**Exercise**:
Write out the material below exactly, with no line missing.

(Records to process begins)

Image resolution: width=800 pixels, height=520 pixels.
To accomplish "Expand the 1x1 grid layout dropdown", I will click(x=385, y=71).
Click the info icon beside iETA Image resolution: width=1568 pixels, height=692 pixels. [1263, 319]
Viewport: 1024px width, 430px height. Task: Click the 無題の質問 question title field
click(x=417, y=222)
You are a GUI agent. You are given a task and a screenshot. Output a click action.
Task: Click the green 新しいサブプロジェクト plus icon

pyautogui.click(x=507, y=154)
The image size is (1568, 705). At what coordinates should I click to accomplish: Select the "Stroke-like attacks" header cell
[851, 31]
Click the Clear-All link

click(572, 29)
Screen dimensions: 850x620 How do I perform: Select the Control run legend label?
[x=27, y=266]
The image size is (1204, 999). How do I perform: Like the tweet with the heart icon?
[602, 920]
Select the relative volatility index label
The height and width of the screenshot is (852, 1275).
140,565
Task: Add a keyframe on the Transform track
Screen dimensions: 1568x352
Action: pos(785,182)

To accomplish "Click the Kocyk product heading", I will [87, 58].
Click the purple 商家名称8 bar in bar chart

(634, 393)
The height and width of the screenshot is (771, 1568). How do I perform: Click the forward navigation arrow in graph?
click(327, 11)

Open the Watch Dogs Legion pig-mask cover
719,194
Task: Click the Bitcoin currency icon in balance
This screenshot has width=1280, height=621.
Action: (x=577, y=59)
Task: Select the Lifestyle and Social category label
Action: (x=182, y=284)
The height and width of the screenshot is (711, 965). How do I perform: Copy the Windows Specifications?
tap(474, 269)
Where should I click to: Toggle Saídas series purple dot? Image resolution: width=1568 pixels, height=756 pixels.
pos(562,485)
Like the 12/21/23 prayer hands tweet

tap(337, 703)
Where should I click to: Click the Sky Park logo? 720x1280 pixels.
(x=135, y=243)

(Records to process ends)

**Written answer**:
Image resolution: width=800 pixels, height=520 pixels.
To accomplish "Expand the 1x1 grid layout dropdown", I will click(x=385, y=71).
Click the info icon beside iETA Image resolution: width=1568 pixels, height=692 pixels. [1263, 319]
Viewport: 1024px width, 430px height. Task: Click the 無題の質問 question title field
click(x=417, y=222)
You are a GUI agent. You are given a task and a screenshot. Output a click action.
Task: Click the green 新しいサブプロジェクト plus icon

pyautogui.click(x=507, y=154)
The image size is (1568, 705). At what coordinates should I click to accomplish: Select the "Stroke-like attacks" header cell
[851, 31]
Click the Clear-All link

click(572, 29)
Screen dimensions: 850x620 How do I perform: Select the Control run legend label?
[x=27, y=266]
The image size is (1204, 999). How do I perform: Like the tweet with the heart icon?
[602, 920]
Select the relative volatility index label
The height and width of the screenshot is (852, 1275).
140,565
Task: Add a keyframe on the Transform track
Screen dimensions: 1568x352
Action: pos(785,182)

To accomplish "Click the Kocyk product heading", I will [87, 58].
Click the purple 商家名称8 bar in bar chart

(634, 393)
The height and width of the screenshot is (771, 1568). How do I perform: Click the forward navigation arrow in graph?
click(327, 11)

Open the Watch Dogs Legion pig-mask cover
719,194
Task: Click the Bitcoin currency icon in balance
This screenshot has width=1280, height=621.
Action: (x=577, y=59)
Task: Select the Lifestyle and Social category label
Action: (x=182, y=284)
The height and width of the screenshot is (711, 965). How do I perform: Copy the Windows Specifications?
tap(474, 269)
Where should I click to: Toggle Saídas series purple dot? Image resolution: width=1568 pixels, height=756 pixels.
pos(562,485)
Like the 12/21/23 prayer hands tweet

tap(337, 703)
Where should I click to: Click the Sky Park logo? 720x1280 pixels.
(x=135, y=243)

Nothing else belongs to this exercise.